Collected data >>
--- START ---
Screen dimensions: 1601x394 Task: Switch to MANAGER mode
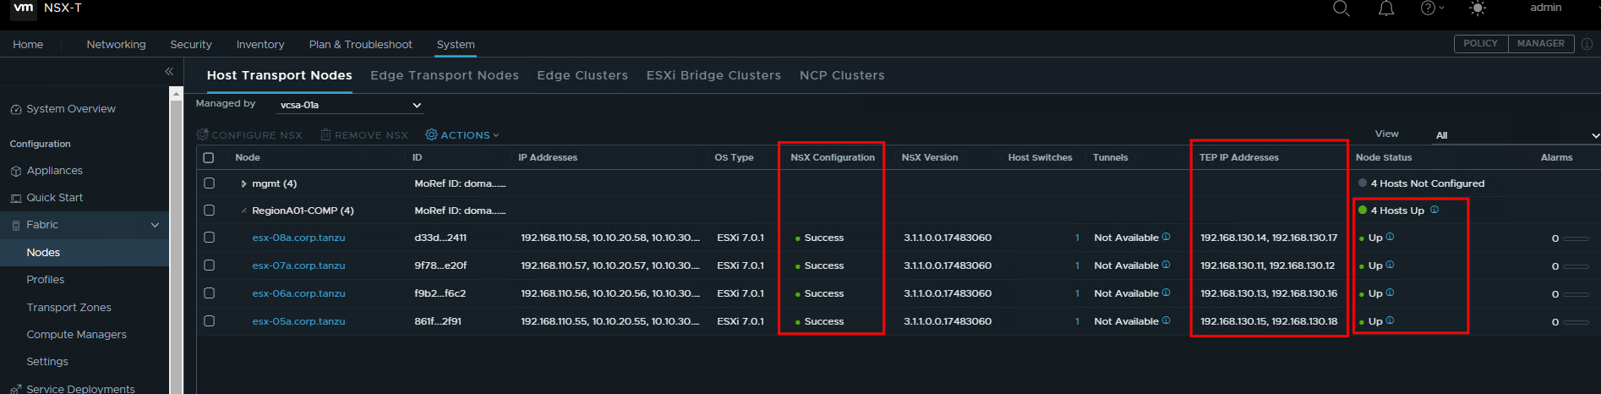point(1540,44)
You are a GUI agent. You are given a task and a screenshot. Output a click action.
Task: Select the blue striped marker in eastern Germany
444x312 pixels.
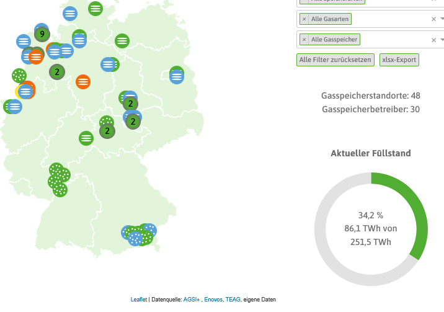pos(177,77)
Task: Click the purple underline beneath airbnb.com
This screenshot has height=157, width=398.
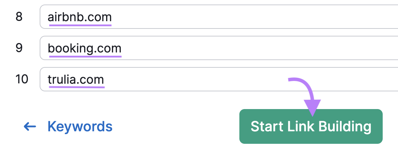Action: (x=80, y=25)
--- END ---
Prompt >> Because the copy must hold no pictures, return only the lines that run from the line containing "444x312 pixels." to the end of the data above, each exactly as it stands.

Expected output >>
444x312 pixels.
pos(177,77)
Task: Click the purple underline beneath airbnb.com
This screenshot has height=157, width=398.
Action: (x=80, y=25)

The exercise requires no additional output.